*Testo fornito*
Ai tempi della pandemia lo smart working è diventata la modalità lavorativa più utilizzata in tutti quei settori dove la presenza fisica non è indispensabile, in Italia e nel resto del mondo.
Questa soluzione, nel momento storico particolarissimo che stiamo vivendo, ha permesso a molte aziende di ridurre i rischi per la salute derivanti dall’assembramento negli uffici e in alcuni casi ha portato anche vantaggi concreti nell’organizzazione e gestione delle famiglie, soprattutto nel periodo di chiusura delle scuole o in caso di malattia e assenza dei figli.
Tralasciando i risvolti sull’economia, ci chiediamo però se lo smart working migliori davvero il benessere di tutti i lavoratori, soprattutto nel momento in cui diventa una condizione persistente. In questo caso, infatti, potrebbe portare al fenomeno della dipendenza da lavoro o job addiction.
Al di là delle differenze individuali che contribuiscono a definire il profilo del lavoratore “job addicted” o “workaholic”, per usare un altro termine di moda che denota la dipendenza da lavoro, contano anche aspetti culturali legati proprio alla tecnologia, che può seguire la risorsa umana in qualsiasi luogo, collegando costantemente i lavoratori all’ufficio, anche al di fuori dell’orario di lavoro. Se questa possibilità ai tempi del covid 19 è stata da un lato sicuramente un bene, dall’altro noi psicoterapeuti abbiamo iniziato a notare come diversi pazienti riferiscano di quanto la loro vita lavorativa sia peggiorata, comportando un notevole aumento delle ore lavorate e del loro impegno lavorativo, proprio da quando lo smart working è diventato l’unica forma di lavoro possibile
In uno studio sul lavoro agile nelle Pubbliche Amministrazioni italiane (Tripi & Mattei, 2020) durante il la pandemia, gli autori rilevano come lo smart working tenda a diminuire lo spazio sia fisico sia psicologico tra vita privata e vita lavorativa, in quanto rende il lavoratore iperconnesso.
Inoltre, il fatto di non cambiare ambiente porta ulteriormente a confondere il momento del lavoro e la vita privata, per cui a volte l’attività lavorativa si estende a dismisura.
Quindi diventa fondamentale porre dei confini a tutela della propria vita privata.
Ecco alcuni spunti per far sì che lo smart working non diventi job addiction.
Innanzitutto, cerca di darti degli orari, un po’ come quando andavi fisicamente in ufficio.
Questo ti aiuterà a prenderti delle pause, che è importante anche per migliorare l’attenzione e la concentrazione, che dopo molto tempo passato a lavorare fisiologicamente scema, diminuendo il rendimento.
Poi tutela la tua pausa pranzo, prenditi almeno un’ora di pausa in cui non guardi né pc né cellulare aziendale.
Cerca poi di prevedere almeno un’attività al giorno che ti porti fuori casa. Cambiare ambiente è importante: aiuta a far sì che il lavoro non diventi totalizzante.
Ultimo ma non in ultimo, anche nel contesto “virtuale”, è importante riflettere sulle esigenze del lavoratore e sulle possibili criticità organizzative.
In questo modo, potrai godere maggiormente dei vantaggi connessi allo smart working, piuttosto che accusarne gli effetti collaterali.

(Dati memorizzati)
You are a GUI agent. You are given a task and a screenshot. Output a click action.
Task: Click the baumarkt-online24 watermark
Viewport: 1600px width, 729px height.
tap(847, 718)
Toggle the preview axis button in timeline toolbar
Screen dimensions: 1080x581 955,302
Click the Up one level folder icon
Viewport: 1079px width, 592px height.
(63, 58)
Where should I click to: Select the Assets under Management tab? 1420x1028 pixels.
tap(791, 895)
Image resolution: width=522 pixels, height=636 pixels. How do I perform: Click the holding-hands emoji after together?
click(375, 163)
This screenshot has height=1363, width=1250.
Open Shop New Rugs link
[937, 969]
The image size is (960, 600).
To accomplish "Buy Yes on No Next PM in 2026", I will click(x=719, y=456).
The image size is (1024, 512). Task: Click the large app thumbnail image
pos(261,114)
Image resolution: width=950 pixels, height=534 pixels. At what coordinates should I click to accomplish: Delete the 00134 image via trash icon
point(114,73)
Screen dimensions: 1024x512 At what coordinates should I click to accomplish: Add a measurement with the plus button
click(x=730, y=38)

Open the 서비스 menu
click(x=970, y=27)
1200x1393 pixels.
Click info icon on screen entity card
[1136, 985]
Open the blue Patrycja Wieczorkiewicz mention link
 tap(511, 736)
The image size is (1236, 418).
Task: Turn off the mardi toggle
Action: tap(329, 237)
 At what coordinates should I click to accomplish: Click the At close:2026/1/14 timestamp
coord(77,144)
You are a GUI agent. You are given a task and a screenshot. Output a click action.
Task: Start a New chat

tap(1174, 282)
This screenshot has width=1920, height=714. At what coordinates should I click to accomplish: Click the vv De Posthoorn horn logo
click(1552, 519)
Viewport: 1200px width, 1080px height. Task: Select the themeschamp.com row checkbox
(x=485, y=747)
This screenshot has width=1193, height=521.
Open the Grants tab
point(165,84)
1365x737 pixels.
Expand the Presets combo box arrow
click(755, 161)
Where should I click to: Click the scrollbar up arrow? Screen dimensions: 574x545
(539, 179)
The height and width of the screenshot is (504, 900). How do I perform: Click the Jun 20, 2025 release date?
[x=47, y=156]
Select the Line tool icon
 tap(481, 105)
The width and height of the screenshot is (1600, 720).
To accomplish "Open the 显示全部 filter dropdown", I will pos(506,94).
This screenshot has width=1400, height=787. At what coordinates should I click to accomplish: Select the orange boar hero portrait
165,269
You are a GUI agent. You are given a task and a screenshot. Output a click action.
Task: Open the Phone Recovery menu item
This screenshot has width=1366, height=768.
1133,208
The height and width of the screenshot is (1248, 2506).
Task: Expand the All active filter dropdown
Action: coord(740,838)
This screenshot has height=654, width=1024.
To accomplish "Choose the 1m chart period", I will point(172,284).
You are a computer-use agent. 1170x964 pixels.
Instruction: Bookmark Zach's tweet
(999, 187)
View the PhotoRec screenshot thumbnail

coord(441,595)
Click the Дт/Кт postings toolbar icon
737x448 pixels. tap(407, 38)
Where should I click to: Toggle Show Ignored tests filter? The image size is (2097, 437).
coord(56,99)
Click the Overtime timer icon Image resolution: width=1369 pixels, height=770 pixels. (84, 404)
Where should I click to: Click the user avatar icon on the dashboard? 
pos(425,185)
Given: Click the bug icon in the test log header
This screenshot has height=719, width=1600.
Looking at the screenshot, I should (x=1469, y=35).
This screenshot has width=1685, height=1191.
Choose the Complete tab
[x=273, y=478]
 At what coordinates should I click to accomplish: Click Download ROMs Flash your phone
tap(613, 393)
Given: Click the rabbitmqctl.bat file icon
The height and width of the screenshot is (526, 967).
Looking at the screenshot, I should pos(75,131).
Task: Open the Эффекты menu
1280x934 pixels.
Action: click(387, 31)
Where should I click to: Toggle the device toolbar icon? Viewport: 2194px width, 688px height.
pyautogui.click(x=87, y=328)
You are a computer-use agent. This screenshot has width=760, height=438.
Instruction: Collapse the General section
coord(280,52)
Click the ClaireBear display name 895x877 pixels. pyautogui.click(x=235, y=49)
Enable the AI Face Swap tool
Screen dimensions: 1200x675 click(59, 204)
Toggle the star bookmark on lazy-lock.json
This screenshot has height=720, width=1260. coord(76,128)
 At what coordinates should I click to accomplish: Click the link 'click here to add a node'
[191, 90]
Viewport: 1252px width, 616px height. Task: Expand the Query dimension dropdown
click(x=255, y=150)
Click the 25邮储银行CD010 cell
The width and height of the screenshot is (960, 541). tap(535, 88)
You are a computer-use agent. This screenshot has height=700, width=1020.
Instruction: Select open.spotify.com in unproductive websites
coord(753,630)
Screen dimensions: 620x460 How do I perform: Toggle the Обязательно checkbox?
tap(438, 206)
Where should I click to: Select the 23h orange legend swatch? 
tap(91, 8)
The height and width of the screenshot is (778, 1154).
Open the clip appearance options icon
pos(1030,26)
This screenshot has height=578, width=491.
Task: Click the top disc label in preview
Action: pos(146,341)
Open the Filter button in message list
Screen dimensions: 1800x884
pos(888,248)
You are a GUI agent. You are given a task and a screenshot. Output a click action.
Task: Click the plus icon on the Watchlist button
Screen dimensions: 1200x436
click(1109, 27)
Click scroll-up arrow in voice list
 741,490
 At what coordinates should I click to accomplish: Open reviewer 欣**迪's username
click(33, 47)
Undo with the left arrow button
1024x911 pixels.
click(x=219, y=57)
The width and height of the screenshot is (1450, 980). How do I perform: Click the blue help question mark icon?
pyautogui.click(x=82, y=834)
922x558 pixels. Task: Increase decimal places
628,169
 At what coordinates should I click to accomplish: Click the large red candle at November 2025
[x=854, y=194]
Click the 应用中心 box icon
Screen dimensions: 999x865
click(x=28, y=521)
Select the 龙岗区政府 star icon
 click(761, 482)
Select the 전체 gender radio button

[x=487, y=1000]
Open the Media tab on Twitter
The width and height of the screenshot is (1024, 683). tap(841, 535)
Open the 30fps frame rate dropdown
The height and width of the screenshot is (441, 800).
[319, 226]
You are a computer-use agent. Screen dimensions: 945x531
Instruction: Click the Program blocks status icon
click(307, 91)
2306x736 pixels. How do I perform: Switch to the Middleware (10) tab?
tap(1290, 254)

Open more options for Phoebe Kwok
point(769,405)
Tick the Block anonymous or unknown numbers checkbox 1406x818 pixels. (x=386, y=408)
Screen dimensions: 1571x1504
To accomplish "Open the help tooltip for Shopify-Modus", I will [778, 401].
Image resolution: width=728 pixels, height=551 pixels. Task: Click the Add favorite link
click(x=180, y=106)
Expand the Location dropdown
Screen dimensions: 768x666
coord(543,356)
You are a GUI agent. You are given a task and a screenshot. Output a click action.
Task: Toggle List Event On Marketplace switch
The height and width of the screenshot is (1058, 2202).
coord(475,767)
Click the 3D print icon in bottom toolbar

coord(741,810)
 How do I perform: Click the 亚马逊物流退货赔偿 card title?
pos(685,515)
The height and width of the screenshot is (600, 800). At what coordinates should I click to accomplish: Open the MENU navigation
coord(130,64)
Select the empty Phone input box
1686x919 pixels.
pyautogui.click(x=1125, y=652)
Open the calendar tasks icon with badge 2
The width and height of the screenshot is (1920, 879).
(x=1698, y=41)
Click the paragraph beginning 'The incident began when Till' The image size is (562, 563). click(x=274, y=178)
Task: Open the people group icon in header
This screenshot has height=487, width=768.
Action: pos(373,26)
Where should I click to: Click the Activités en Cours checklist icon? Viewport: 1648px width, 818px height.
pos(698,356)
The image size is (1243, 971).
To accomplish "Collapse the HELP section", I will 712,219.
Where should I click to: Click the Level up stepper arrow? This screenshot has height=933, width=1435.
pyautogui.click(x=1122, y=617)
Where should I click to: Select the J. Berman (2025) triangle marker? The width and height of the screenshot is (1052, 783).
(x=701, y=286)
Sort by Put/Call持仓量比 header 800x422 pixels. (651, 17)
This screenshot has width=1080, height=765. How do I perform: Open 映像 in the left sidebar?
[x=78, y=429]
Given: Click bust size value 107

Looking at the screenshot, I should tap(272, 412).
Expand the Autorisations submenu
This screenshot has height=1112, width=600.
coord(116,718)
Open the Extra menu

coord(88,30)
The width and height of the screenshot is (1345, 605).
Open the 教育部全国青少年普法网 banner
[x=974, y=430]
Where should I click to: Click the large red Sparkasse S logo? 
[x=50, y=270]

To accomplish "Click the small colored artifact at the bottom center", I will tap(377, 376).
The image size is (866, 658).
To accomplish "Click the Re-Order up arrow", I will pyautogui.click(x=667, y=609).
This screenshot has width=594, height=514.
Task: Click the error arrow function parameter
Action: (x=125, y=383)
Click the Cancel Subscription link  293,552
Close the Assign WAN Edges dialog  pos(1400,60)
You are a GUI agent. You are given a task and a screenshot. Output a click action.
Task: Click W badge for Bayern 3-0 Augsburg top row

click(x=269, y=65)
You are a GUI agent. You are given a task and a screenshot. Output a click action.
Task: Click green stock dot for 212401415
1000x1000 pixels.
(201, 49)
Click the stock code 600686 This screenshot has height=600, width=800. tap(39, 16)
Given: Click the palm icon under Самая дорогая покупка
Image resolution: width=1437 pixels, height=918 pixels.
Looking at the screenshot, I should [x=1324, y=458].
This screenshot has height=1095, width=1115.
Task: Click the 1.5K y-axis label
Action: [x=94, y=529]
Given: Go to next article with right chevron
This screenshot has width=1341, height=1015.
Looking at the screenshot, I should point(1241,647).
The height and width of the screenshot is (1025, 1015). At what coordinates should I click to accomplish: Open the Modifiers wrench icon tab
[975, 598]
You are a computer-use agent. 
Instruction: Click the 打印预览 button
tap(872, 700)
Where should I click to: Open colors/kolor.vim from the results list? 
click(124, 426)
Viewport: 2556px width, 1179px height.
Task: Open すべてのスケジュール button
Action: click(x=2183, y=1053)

*Attività da svolgere*
(A) Nel testo sullo smart working, quanto deve durare almeno la pausa pranzo?
(B) Riassumi in due frasi il testo sullo smart working.
(C) Trascrivi dal testo sullo smart working il passo che va da "Inoltre, il fatto" a "propria vita privata.".
Basati soltanto sul testo sullo smart working.

*Le tue risposte*
(A) Almeno un'ora, senza guardare né pc né cellulare aziendale.

(B) Lo smart working, diffuso con la pandemia, ha ridotto i rischi per la salute, ma se diventa una condizione persistente può portare alla dipendenza da lavoro, perché rende il lavoratore iperconnesso e confonde lavoro e vita privata. Per evitarlo il testo suggerisce di darsi degli orari, tutelare la pausa pranzo, prevedere almeno un'attività al giorno fuori casa e riflettere sulle esigenze del lavoratore e sulle possibili criticità organizzative.

(C)
Inoltre, il fatto di non cambiare ambiente porta ulteriormente a confondere il momento del lavoro e la vita privata, per cui a volte l’attività lavorativa si estende a dismisura.
Quindi diventa fondamentale porre dei confini a tutela della propria vita privata.